Friday, January 19, 2007

Today's Boston Metro, Page 1: Cutting Costs 101: Squeezing Employees

Boston Metro, Friday, January 19, 2007 - the headline reads ""Report: T must cut costs."

For the second day in a row, the MBTA has made the front-page headline and story of the Boston Metro. Yesterday's topic, in case you didn't read the article or my rant, was on how the T is going to aggressively fine fare beaters at its newfangled magic gates... and then suspend, via the RMV, their licenses if they don't pay--yes, their licenses. Today's is no much less of a riot: the State Transportation Finance Commission, equally as adept as the Massachusetts Turnpike Authority Board, at the conclusion of its "finding" about how the MBTa is supposed to hack way at its mysteriously high debt, is proposing that the Authority play "airline" and significantly lower its employees' retirement benefits.
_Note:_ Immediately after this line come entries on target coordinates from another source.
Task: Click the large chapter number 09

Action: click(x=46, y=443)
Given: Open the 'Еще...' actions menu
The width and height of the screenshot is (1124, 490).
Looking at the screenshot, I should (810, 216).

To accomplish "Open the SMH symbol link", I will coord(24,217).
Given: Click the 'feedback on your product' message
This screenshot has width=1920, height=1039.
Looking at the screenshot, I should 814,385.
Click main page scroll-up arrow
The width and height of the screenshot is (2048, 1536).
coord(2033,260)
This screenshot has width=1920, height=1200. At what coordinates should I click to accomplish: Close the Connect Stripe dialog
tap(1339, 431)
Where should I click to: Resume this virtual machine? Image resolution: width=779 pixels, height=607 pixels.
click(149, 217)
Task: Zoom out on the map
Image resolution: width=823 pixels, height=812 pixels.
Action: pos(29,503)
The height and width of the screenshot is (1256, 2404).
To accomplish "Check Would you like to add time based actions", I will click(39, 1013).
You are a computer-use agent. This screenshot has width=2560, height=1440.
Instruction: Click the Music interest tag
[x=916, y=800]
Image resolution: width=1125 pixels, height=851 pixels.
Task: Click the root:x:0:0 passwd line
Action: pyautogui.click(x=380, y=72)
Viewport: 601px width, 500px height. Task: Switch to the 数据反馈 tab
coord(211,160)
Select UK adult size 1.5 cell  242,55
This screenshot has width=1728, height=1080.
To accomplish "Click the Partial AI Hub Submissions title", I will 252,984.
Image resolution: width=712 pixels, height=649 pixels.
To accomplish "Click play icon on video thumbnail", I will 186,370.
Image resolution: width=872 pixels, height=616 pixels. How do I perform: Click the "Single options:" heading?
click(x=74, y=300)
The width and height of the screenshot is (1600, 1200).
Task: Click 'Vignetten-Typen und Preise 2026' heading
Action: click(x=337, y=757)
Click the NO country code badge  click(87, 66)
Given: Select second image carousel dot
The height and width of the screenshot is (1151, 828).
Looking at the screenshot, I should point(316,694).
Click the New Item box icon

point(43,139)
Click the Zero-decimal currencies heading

The the debt, if I may remind you, is approximately $5 billion, but reported as high as $8 billion depending on which level of TI calculator is being used at the time; I prefer the 89 myself.

Spearheading this "finding" by the Commission is the President of the Massachusetts Taxpayers Foundation, Michael Widmer. The article basically tries to paint Widmer as a compassionate guy who's simply looking out for the best interest of us, the taxpayers of the People's Republic of Massachusetts, a-k-a "The Commonwealth," and trying to come to a rational solution about how the T should eliminate some of its debt. What he's really saying by this "finding" is a big $^&# YOU! to the MBTA as far as helping to "take over a proposed $2.9 billion of the debt in order to get the authority back on stable footing."

Because God forbid the T's most loyal employees who stick around for decades get full health benefits when they retire. I mean, I'll be honest, operating and conducting trains and/or buses isn't as skilled a job as flying a plane, nor does it pay as much. So is Widmer's line of thinking that because airlines can go after their pilots' and flight attendants' retirement benefits, the T can do the same? If so, he only left out one part--good for business, bad for everyone else--and it has backfired for the airlines in the form of strikes and work stoppages. Welcome to Cutting Costs 101: squeeze your employees. Who cares about morale or reciprocation of company loyalty? It's all customers, dammit--in this case riders and taxpayers--we're the ones getting squeezed--not!

Because if you, as a rider, or a taxpayer, or both, feel that way, do the homework. Almost nowhere in the whatever-so-many-billions-of-dollars-of-debt that the T has mysteriously amassed, an amount greater than Amtrak's I might add, is the reason because of retirement benefits. While the T certainly has made fiscally irresponsible decisions within its last decade, giving all it can to its marginally disgruntled, but overall hard-working and well-meaning employees isn't one of them. And that is why I don't think its remotely fair to even think of going after that; and as the article mentions, the brighter-than-we-give-him-credit for MBTA GM Dan Grabauskas seems to think so too, at least questioning how much of a difference its really going to make.

Nobody wants MBTA fares to go up another cent; or to feel that their taxpayer dollars are just shoveling #$@% against the tide as far as paying down the MBTA's debt. But just the same, if anything, the state owes the MBTA money in terms of numerous projects that, although delayed or failed, have somehow added to the T's debt. Let's not think hastily and go after the little person.